- Task:
Please reproduce the lines of the records below from the one holding "The image size is (569, 473)." through the one holding "This screenshot has height=114, width=143.", inclusive, skipping all pictures.

- Given information:

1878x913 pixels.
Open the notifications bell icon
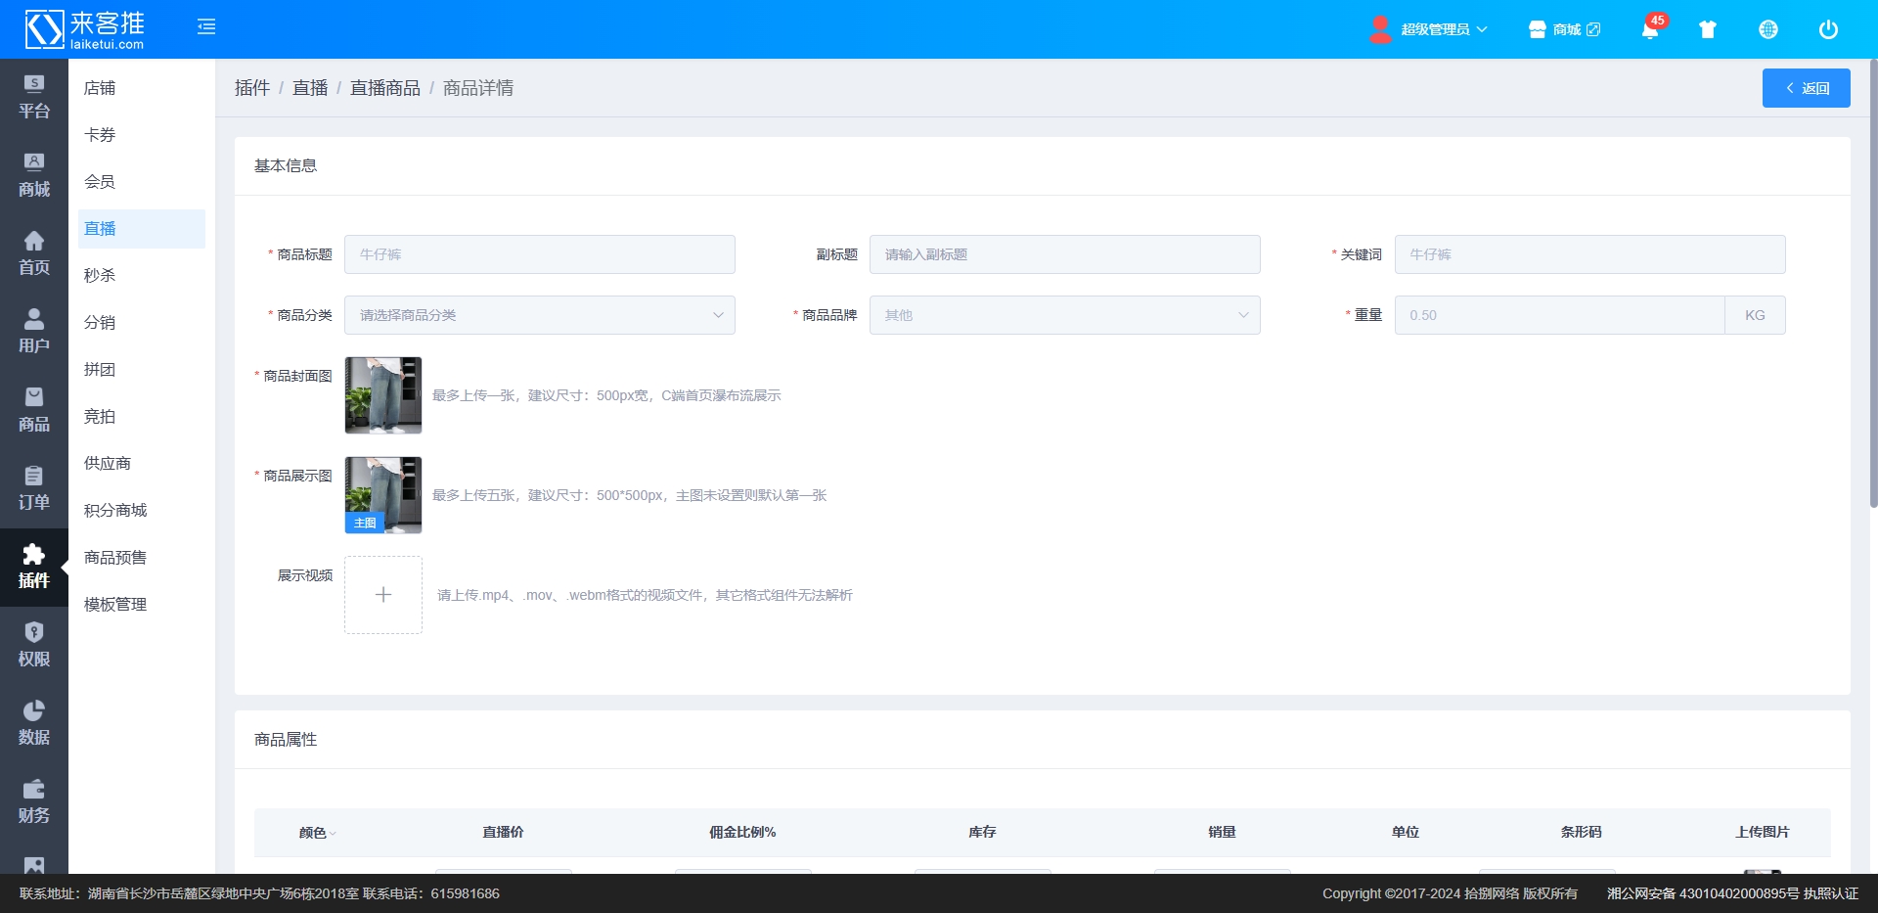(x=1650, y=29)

---

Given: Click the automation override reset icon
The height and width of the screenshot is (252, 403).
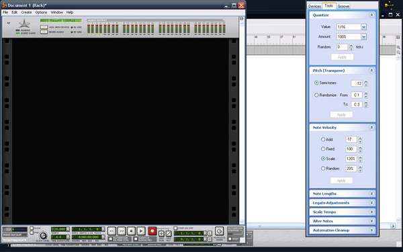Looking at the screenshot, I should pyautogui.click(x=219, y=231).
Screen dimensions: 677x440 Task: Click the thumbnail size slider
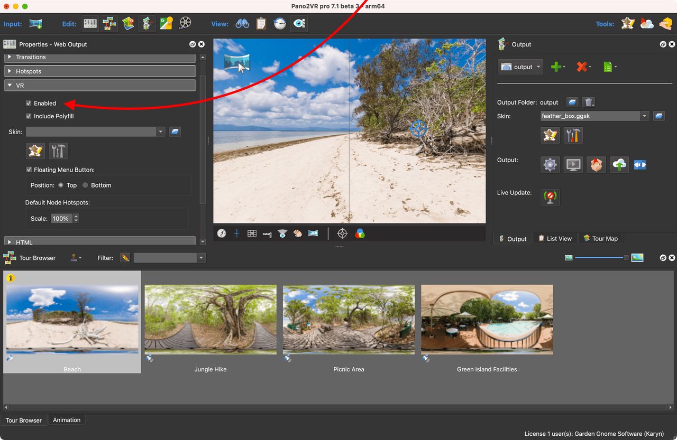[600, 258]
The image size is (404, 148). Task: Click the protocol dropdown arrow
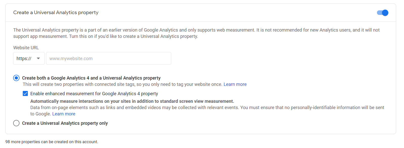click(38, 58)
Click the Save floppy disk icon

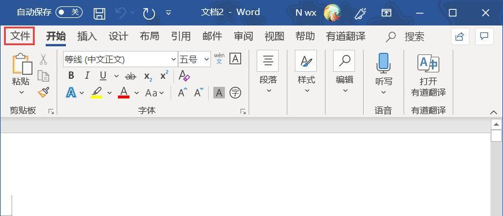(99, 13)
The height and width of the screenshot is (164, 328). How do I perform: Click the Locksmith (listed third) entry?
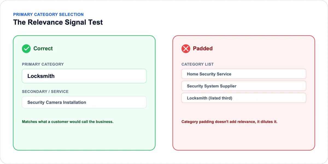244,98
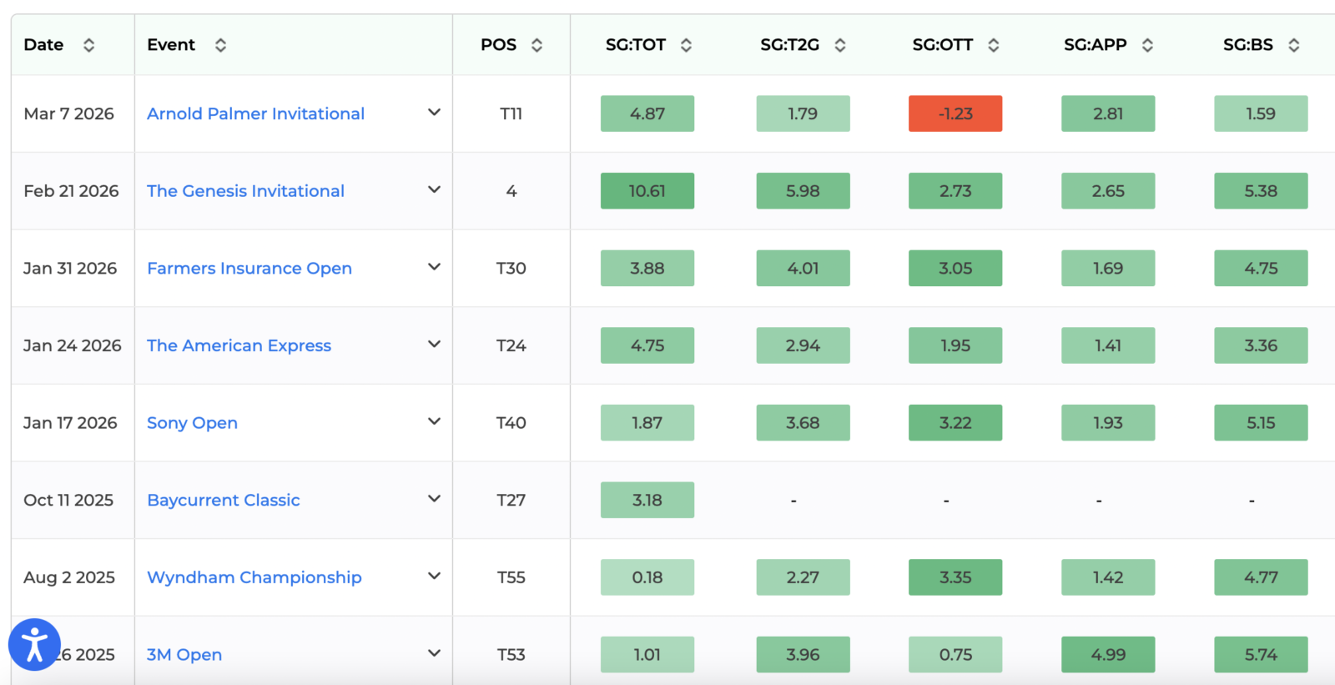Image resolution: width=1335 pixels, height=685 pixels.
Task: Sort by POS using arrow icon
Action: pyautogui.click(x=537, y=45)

==

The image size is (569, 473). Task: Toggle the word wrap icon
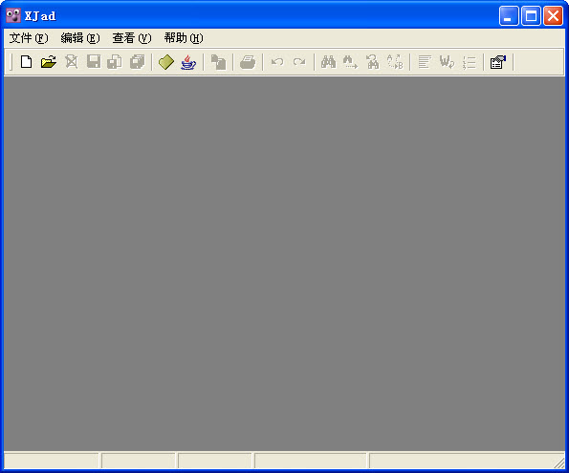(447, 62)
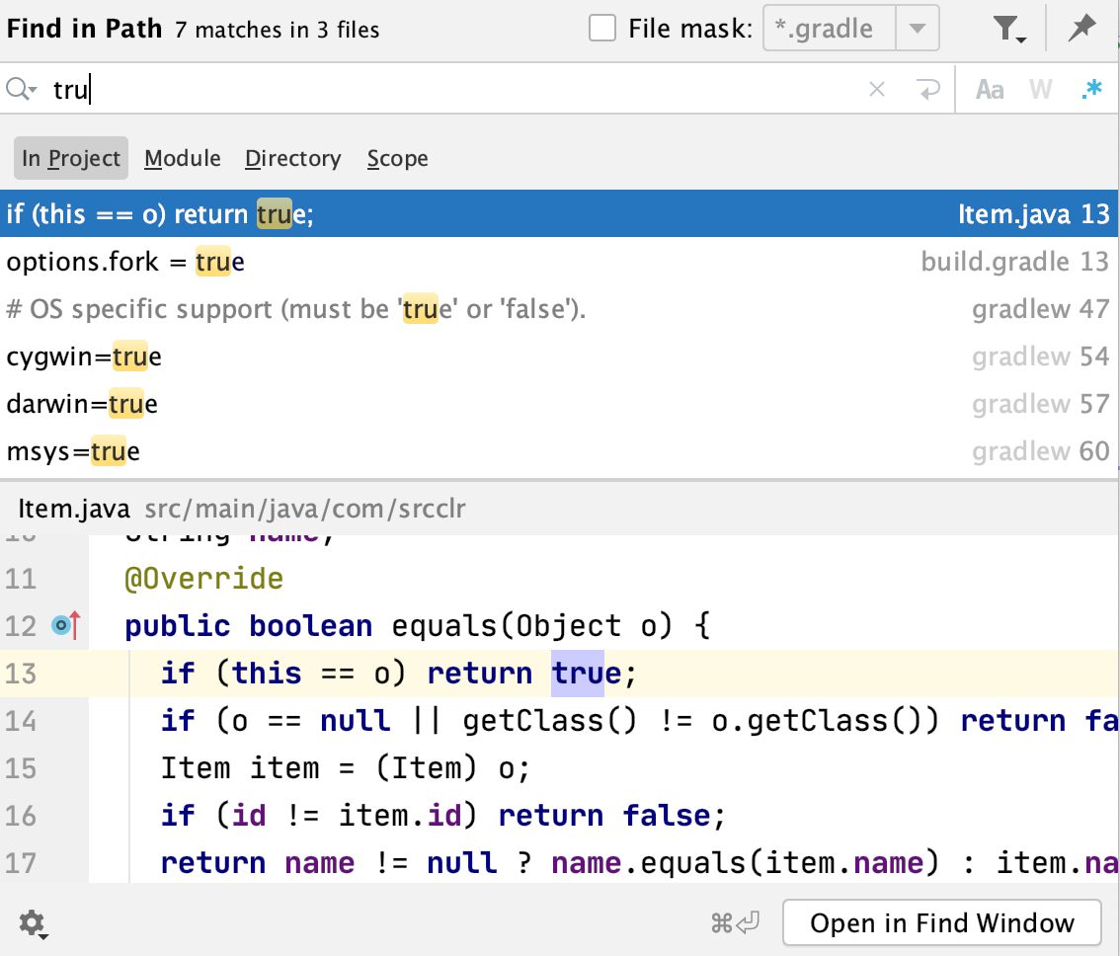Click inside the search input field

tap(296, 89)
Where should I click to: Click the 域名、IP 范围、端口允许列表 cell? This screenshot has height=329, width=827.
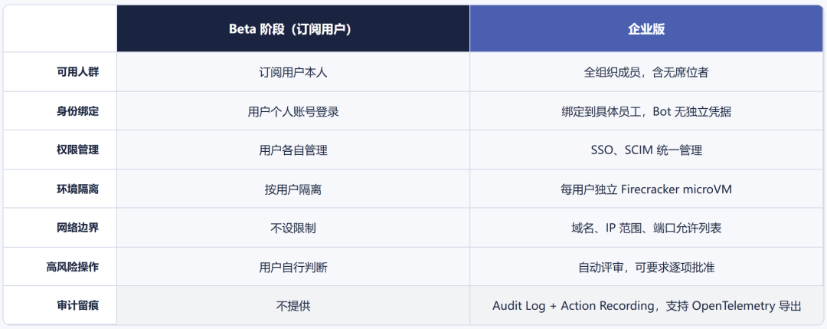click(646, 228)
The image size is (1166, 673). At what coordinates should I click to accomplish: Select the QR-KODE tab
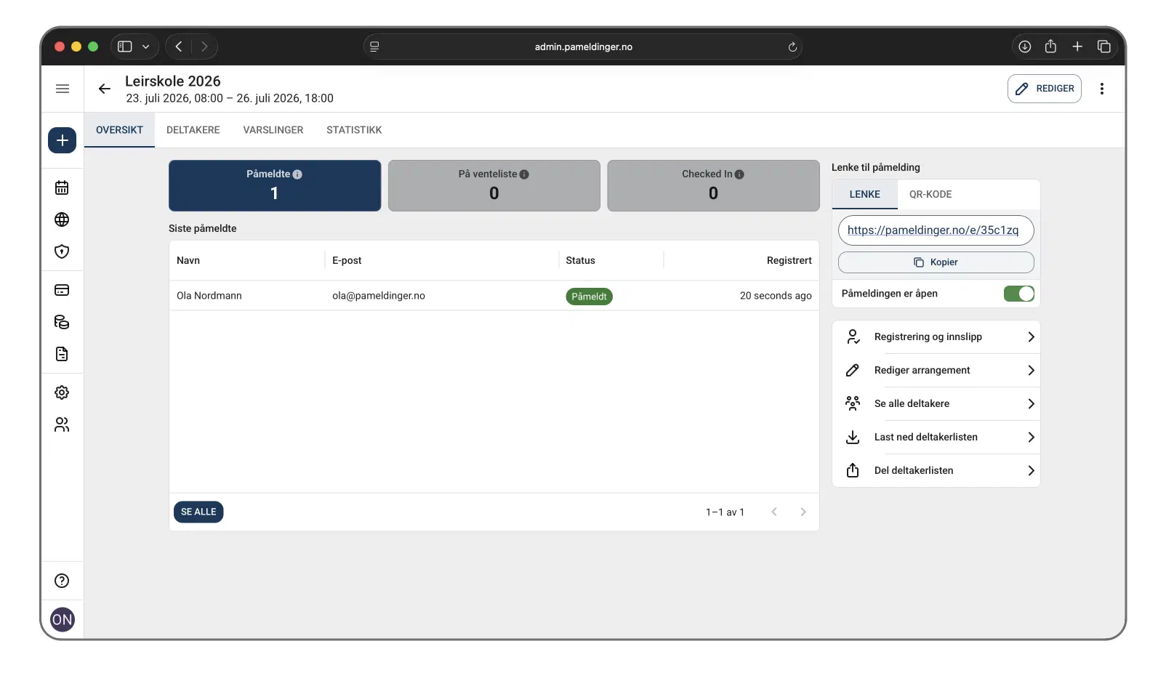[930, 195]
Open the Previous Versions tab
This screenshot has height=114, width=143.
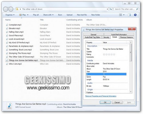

- Expected output:
The image size is (569, 473). Task: Toggle the word wrap icon
(447, 62)
Click inside the search input field

tap(296, 89)
Where should I click to: Click the 域名、IP 范围、端口允许列表 cell? This screenshot has height=329, width=827.
click(646, 228)
The image size is (1166, 673). At what coordinates should I click to accomplish: Select the QR-KODE tab
[930, 195]
Open the Previous Versions tab
This screenshot has height=114, width=143.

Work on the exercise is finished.